_WORK REQUIRED_. Every record below should be printed exactly as given.

--- RECORDED INFORMATION Enclosed Below ---

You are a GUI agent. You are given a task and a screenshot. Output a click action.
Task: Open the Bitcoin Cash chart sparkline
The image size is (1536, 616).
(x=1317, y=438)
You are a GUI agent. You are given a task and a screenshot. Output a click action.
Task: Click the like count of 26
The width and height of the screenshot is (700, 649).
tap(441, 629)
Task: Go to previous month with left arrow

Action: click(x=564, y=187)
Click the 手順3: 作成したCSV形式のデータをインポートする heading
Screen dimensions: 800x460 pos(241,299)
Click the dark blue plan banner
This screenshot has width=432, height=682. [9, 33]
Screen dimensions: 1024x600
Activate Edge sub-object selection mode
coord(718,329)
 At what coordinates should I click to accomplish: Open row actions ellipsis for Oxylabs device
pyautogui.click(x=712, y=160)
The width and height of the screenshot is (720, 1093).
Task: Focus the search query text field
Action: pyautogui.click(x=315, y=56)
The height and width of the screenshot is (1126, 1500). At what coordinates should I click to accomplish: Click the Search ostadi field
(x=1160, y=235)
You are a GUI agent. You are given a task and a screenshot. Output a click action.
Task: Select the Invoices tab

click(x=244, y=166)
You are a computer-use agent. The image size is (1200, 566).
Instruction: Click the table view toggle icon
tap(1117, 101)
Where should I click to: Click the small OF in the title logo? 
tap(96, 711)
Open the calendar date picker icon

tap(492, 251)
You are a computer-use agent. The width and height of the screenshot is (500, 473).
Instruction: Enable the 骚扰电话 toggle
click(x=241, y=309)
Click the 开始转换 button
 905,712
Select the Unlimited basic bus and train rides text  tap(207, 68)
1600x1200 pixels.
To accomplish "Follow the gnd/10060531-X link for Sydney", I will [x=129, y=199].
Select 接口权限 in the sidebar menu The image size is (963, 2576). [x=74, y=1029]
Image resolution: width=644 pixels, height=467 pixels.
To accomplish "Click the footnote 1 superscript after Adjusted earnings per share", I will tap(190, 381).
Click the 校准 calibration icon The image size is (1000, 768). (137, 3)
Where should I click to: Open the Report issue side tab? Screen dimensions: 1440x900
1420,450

--- End of Enclosed RECORDED INFORMATION ---

_TASK SOLUTION_.
You are a GUI agent. You are given a task and a screenshot. Output a click action.
Task: Open the Bitcoin Cash chart sparkline
The image size is (1536, 616).
(x=1317, y=438)
You are a GUI agent. You are given a task and a screenshot. Output a click action.
Task: Click the like count of 26
The width and height of the screenshot is (700, 649).
tap(441, 629)
Task: Go to previous month with left arrow

Action: click(x=564, y=187)
Click the 手順3: 作成したCSV形式のデータをインポートする heading
Screen dimensions: 800x460 pos(241,299)
Click the dark blue plan banner
This screenshot has width=432, height=682. [9, 33]
Screen dimensions: 1024x600
Activate Edge sub-object selection mode
coord(718,329)
 At what coordinates should I click to accomplish: Open row actions ellipsis for Oxylabs device
pyautogui.click(x=712, y=160)
The width and height of the screenshot is (720, 1093).
Task: Focus the search query text field
Action: pyautogui.click(x=315, y=56)
The height and width of the screenshot is (1126, 1500). At what coordinates should I click to accomplish: Click the Search ostadi field
(x=1160, y=235)
You are a GUI agent. You are given a task and a screenshot. Output a click action.
Task: Select the Invoices tab

click(x=244, y=166)
You are a computer-use agent. The image size is (1200, 566).
Instruction: Click the table view toggle icon
tap(1117, 101)
Where should I click to: Click the small OF in the title logo? 
tap(96, 711)
Open the calendar date picker icon

tap(492, 251)
You are a computer-use agent. The width and height of the screenshot is (500, 473).
Instruction: Enable the 骚扰电话 toggle
click(x=241, y=309)
Click the 开始转换 button
 905,712
Select the Unlimited basic bus and train rides text  tap(207, 68)
1600x1200 pixels.
To accomplish "Follow the gnd/10060531-X link for Sydney", I will [x=129, y=199].
Select 接口权限 in the sidebar menu The image size is (963, 2576). [x=74, y=1029]
Image resolution: width=644 pixels, height=467 pixels.
To accomplish "Click the footnote 1 superscript after Adjusted earnings per share", I will tap(190, 381).
Click the 校准 calibration icon The image size is (1000, 768). (137, 3)
Where should I click to: Open the Report issue side tab? Screen dimensions: 1440x900
1420,450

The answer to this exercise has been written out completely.